→ TEXTO DE LEITURA
Foto: Fernando Donasci/Folha Imagem
O músico Lucas Santtana, que faz show de lançamento do CD "Sem Nostalgia' na sexta-feira no Sesc Pompeia, em São Paulo
 

Para músico, conceito contemporâneo de canção vai da composição à mixagem final

Antes da carreira solo, Santtana foi instrumentista da banda de Gilberto Gil por três anos e tocou flauta no disco acústico do baiano

MARCOS AUGUSTO GONÇALVES
DA REPORTAGEM LOCAL

Era o dia 7 de agosto, Lucas Santtana passeava de bicicleta pelo bairro do Leblon, na zona sul carioca, quando o celular tocou. Um amigo ligava para avisar que seu mais recente CD, "Sem Nostalgia", ainda a caminho das lojas, estava recebendo comentários faixa a faixa, naquele instante, no Twitter.

→ DADOS FORNECIDOS
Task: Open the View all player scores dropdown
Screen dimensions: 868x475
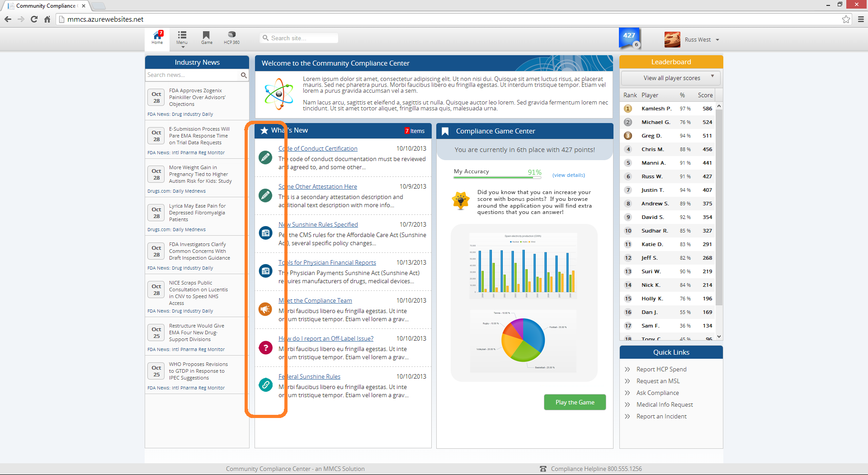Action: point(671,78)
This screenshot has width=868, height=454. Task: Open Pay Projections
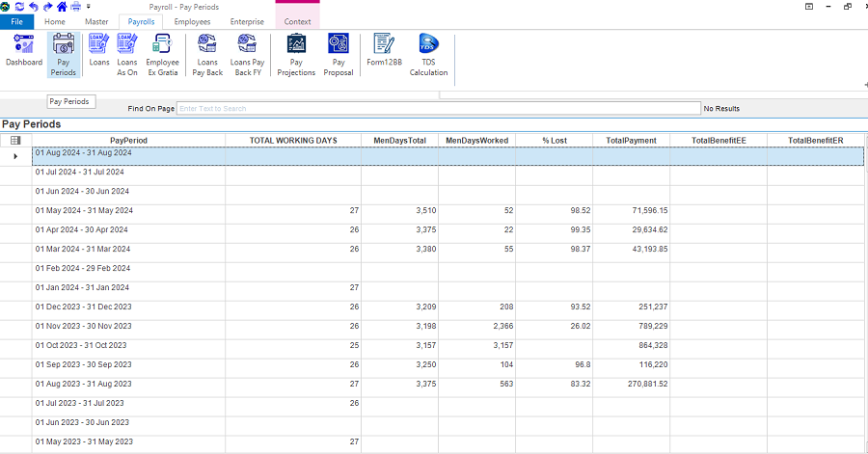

→ ENUNCIADO
Prossiga a reportagem sobre o CD "Sem Nostalgia", de Lucas Santtana, a partir da última frase apresentada.

→ EXERCÍCIO RESOLVIDO
O miniblog, que só aceita intervenções de até 140 caracteres, não é o espaço mais bem bolado para o exercício da crítica musical. Por isso mesmo Lucas gostou ainda mais da notícia. Usar ferramentas e instrumentos de maneira criativa é uma das coisas que admira. E foi o que procurou fazer em "Sem Nostalgia", disco raro, cool e inventivo, já entre os melhores do ano, que terá show de lançamento paulista na sexta-feira, no Sesc Pompeia.

O CD é feito apenas com voz e violões -acompanhados por sons ambientais, programações eletrônicas e "arranjos de insetos". Cinco das 12 canções têm letras em inglês -e três delas são parcerias com Arto Lindsay. O onipresente músico Curumin e Ricardo Dias Gomes, da banda Cê, estão entre os convidados.

O responsável pelas "tuitadas" foi o jornalista Pedro Alexandre Sanches, ex-crítico da Folha, que mantém um blog e escreve sobre música para diversas publicações. Seus comentários sobre o CD atraíram fãs e propiciaram uma troca de posts entre ele e Lucas.

"Estabeleceu-se um acontecimento raríssimo. Artista e crítico conversaram quase em tempo real e publicamente sobre esse encontro -em geral um desencontro- da produção com a análise da produção", conta Sanches.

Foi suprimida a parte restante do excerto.